Welcome
Welcome to the research and teaching wiki of
William J Turkel. Please e-mail me at william.j.turkel@gmail.com if you have any questions.
(29 Dec 2008. This site is still under construction... In particular, the archive for Digital History Hacks, and past course and project pages are mostly unfinished.)
Research
Interactive, Ambient and Tangible Devices for Knowledge Mobilization (2008-). In my previous work I studied the ways that people reconstruct the past from its material traces (The Archive of Place, UBC Press, 2007). In this new research program, I'm looking at ways to build historical interpretations into physical devices and environments. I have put together a modest Lab for Humanistic Fabrication with an associated Fabrication Wiki.
Hacking as a Way of Knowing (2009). I'm organizing a workshop with
Edward Jones-Imhotep on the theme of "E-waste and environmental data," to be held in Toronto in May 2009.

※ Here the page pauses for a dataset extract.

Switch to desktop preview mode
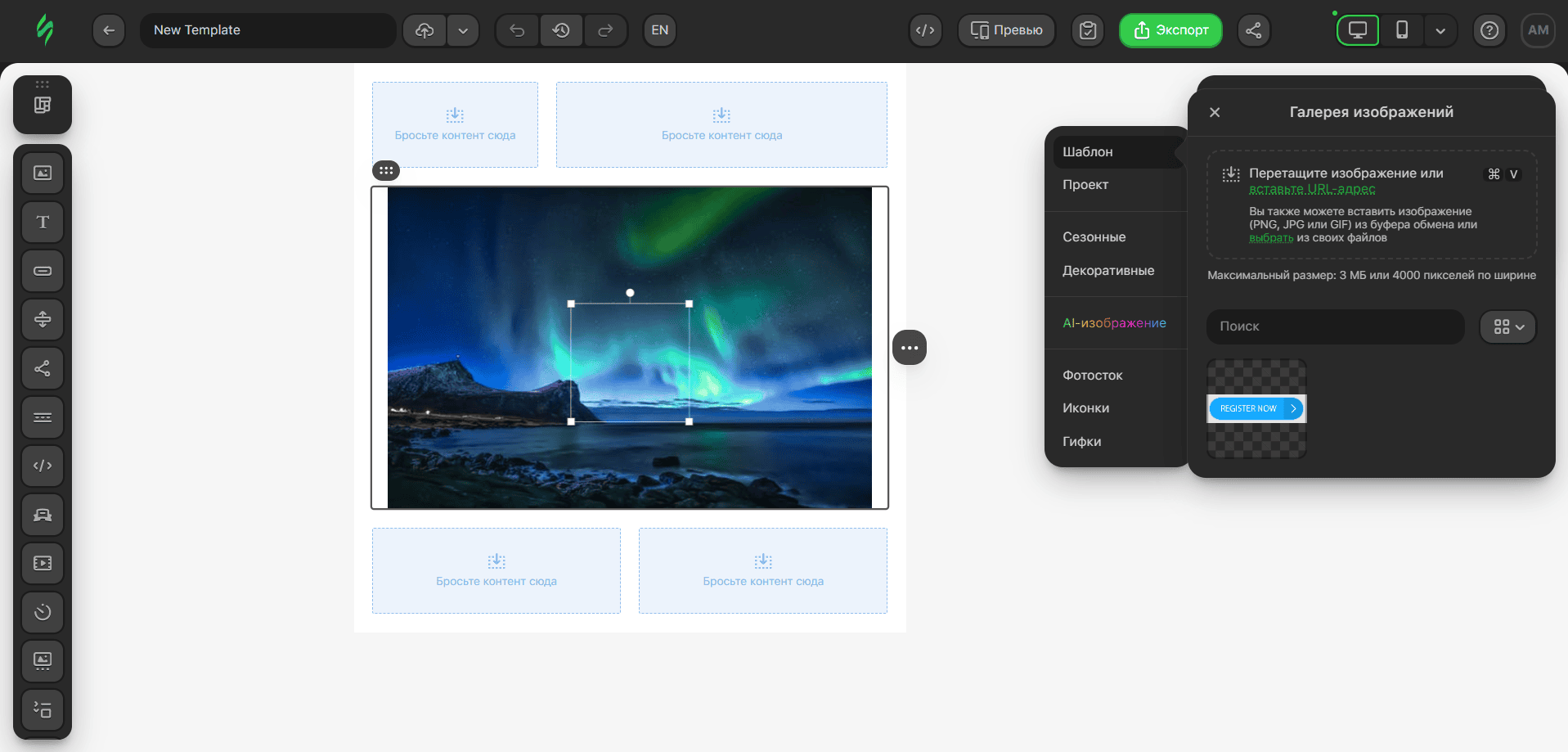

Digital History Hacks: Methodology for the Infinite Archive (2005-08). For three years I wrote a research weblog at Blogger.com. My premise was that the web constitutes the largest, most easily-accessible archive that people have ever created, and also the most radically unfamiliar. Material is being added to the web at an exponential rate, but it is of low average quality; it usually has an uncertain provenance and uncertain lifespan. Much of it is created by machines and meant to be ‘understood’ by other machines. Historians and other humanists and social scientists need a new set of computational tools for dealing with the web. About half of the posts in Digital History Hacks were devoted to making the argument for a new historical discipline that is analogous to bioinformatics, and draws on machine learning, computational linguistics, information retrieval and other fields. The rest of the posts were about hacks, short programs that demonstrate the potential of digital history, and were designed to be shared, extended or modified (i.e., hacked) by others. There is an archive of source code and other files for Digital History Hacks on this wiki.
The Programming Historian (2007). With
Alan MacEachern I wrote a short open-access monograph on Python programming for historians and other humanists. The book is openly accessible on the NiCHE website in the form of a wiki.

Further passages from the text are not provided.